> _Direction_
Pull out every line in the items below that contains the word "Open", with capitalization matching, and copy each of those lines unchanged.

> _Information provided_
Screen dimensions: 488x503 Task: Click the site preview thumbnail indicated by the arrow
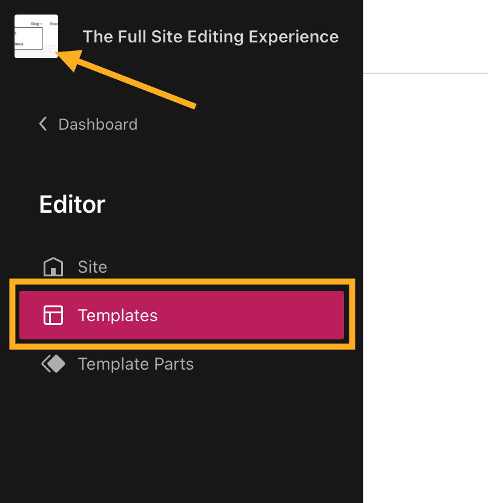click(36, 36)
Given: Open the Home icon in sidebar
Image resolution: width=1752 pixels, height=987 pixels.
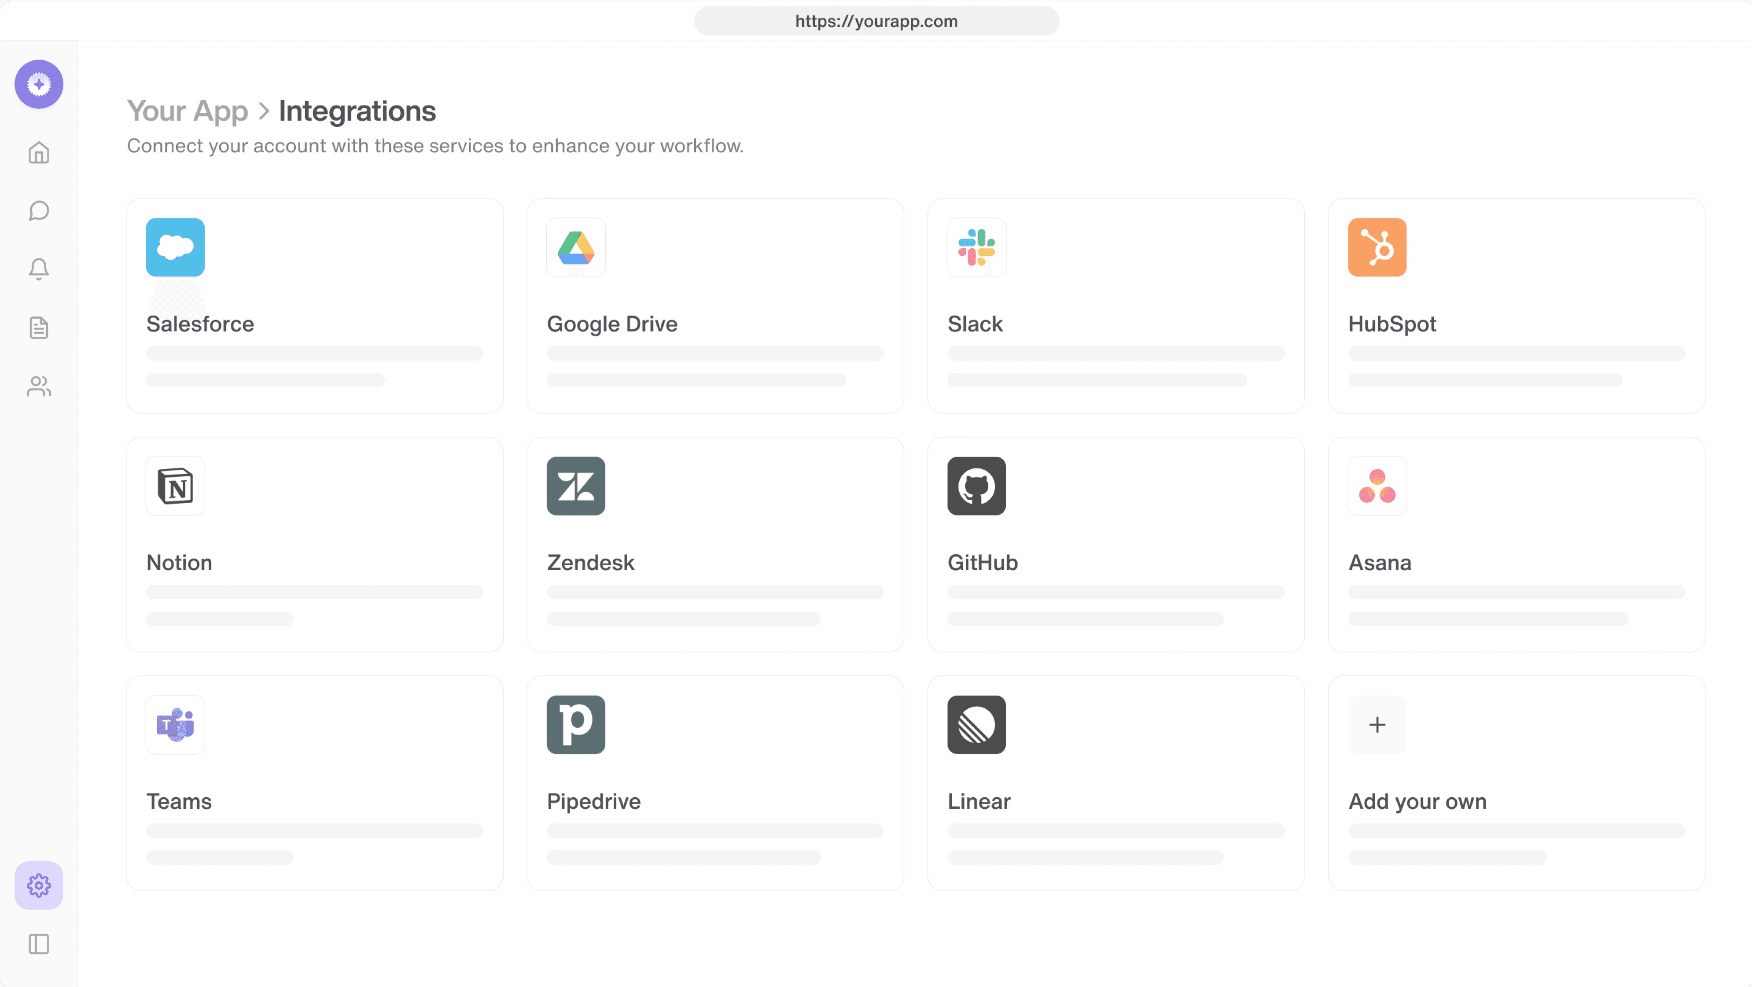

---

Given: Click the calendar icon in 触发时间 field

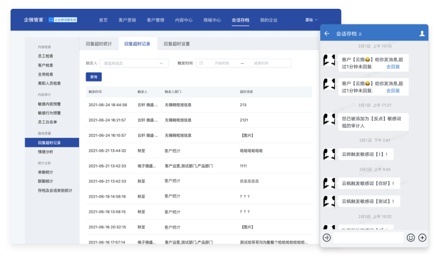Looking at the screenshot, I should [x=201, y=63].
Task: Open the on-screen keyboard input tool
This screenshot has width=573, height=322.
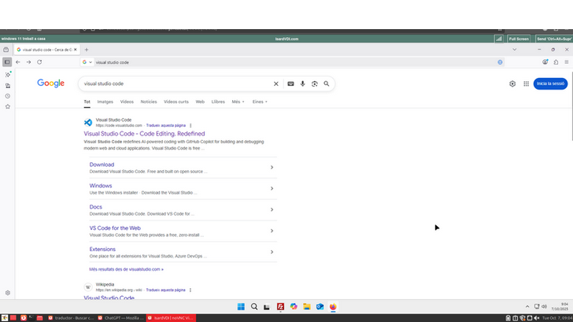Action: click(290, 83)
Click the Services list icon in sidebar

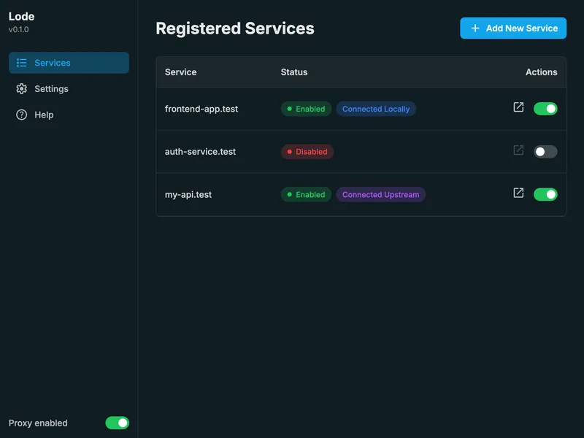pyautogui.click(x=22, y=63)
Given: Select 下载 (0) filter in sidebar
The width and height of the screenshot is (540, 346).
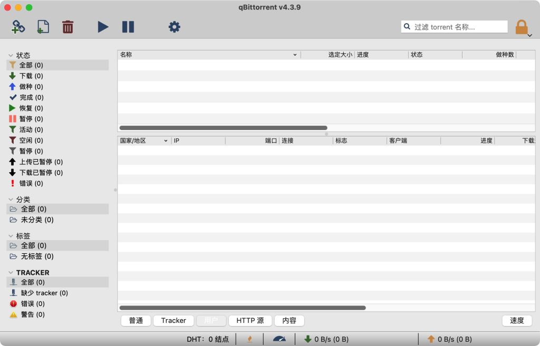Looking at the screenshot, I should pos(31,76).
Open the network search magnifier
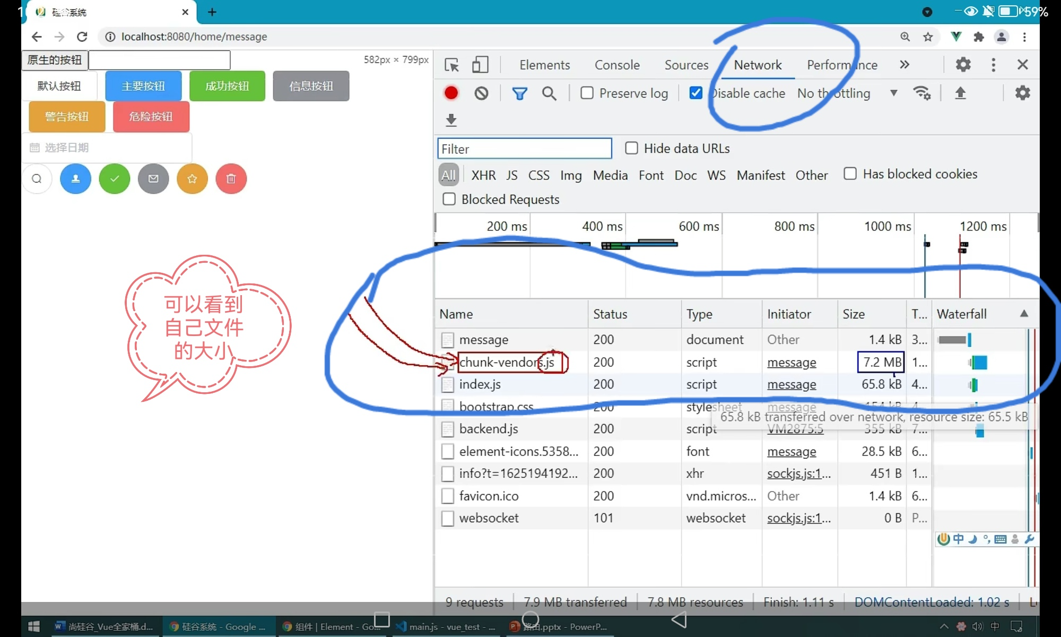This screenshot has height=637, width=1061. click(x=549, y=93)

> _Written answer_
Given: Open the Home icon in sidebar
Task: Open the on-screen keyboard input tool
Open the network search magnifier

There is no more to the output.